Change in a visual analogue scale (VAS) pain score and b dose of steroid (prednisone) over time after administration of canakinumab

Table 2 Blood test results at 10 days

Fourteen days after receiving canakinumab, the patient was discharged from hospital. At this time, the patient had a marked improvement in his cardiac and renal function. Echocardiography revealed post-ischemic dilated hypokinetic cardiomyopathy, severe dilation of the left ventricle, moderate reduction in global kinetics, moderate–severe diastolic dysfunction, biatrial enlargement (severe in left atrium), mild pulmonary hypertension, mild mitral insufficiency, ectasia of the aortic root and ascending aorta, and an injection fraction of 40%.

The patient was discharged with instructions to take tramadol three times per day as needed, which he did not (as reported at the follow-up visits made on days 30, 45, 60, and 90); the patient also reported no new acute attacks or adverse events.

Four weeks after the administration of canakinumab, he presented for a follow-up, where the number and size of tophi observed at hospitalization were reduced (Figs. 1c and 2).

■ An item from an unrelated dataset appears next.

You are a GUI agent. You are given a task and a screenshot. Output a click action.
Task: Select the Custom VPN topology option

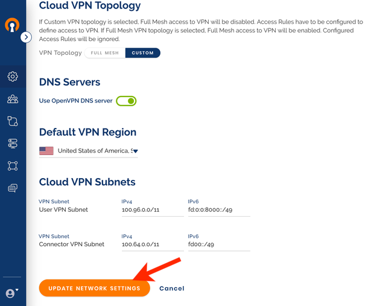[x=142, y=53]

Informed consent was obtained from the patient for his information to be used in this case report.

Discussion

To date, canakinumab is the only drug to have obtained approval from the Italian Medicines Agency (AIFA) for the symptomatic treatment of adult patients with gouty arthritis. Canakinumab is approved by the European Medicines Agency for the treatment of adult patients with frequent attacks of gouty arthritis refractory to NSAIDs, colchicine, and repeated courses of corticosteroids [16, 17]. The efficacy of canakinumab was investigated in two phase 2 variable-dose studies [11, 12] and in two phase 3, randomized, multicenter, double-blind studies (β-RELIEVED and β-RELIEVED-II) [10], which showed that a single dose of canakinumab (150 mg) can control new exacerbations and causes a rapid reduction of the pain and inflammatory state in patients with gout who have contraindications, intolerance, or non-responsiveness to colchicine and/or to NSAIDs. Long-term follow-up studies with canakinumab have also reported similar efficacy [18]. Post hoc analysis of the phase 3 studies to determine the safety and efficacy of canakinumab in a subgroup of patients refractory to NSAIDs and colchicine reported similar results to the main studies [19]. Canakinumab is also reported to improve health-related quality of life in patients with difficult-to-treat gouty arthritis [20]. The safety profile of canakinumab from the phase 3 studies showed that the treatment is well tolerated and the main adverse events reported with treatment include infections, hypertension, headache, and back pain [10]. However, canakinumab is not approved by the US Food and Drug Administration for the treatment of gouty arthritis because of concerns regarding its safety, particularly related to the incidence of infections and hypertension with its use [21].

Despite the presence of multiple comorbidities (diabetes, hypertension, heart failure) contraindicating the use of conventional therapies, the baseline characteristics of the patient in the present case report were globally similar to the patients enrolled in the phase 3 studies with canakinumab [10]. Our case, which appears to be the first in Italy in which a patient with gouty arthropathy refractory to conventional therapies was treated with canakinumab, supports the findings of the clinical trials by demonstrating how a single dose of canakinumab 150 mg results in a rapid and significant improvement of the pain, the inflammatory state, and thus the patient’s quality of life. A single dose of canakinumab (150 mg) also seemed to reduce the number and size of tophi in the patient, and further studies are required to confirm this effect.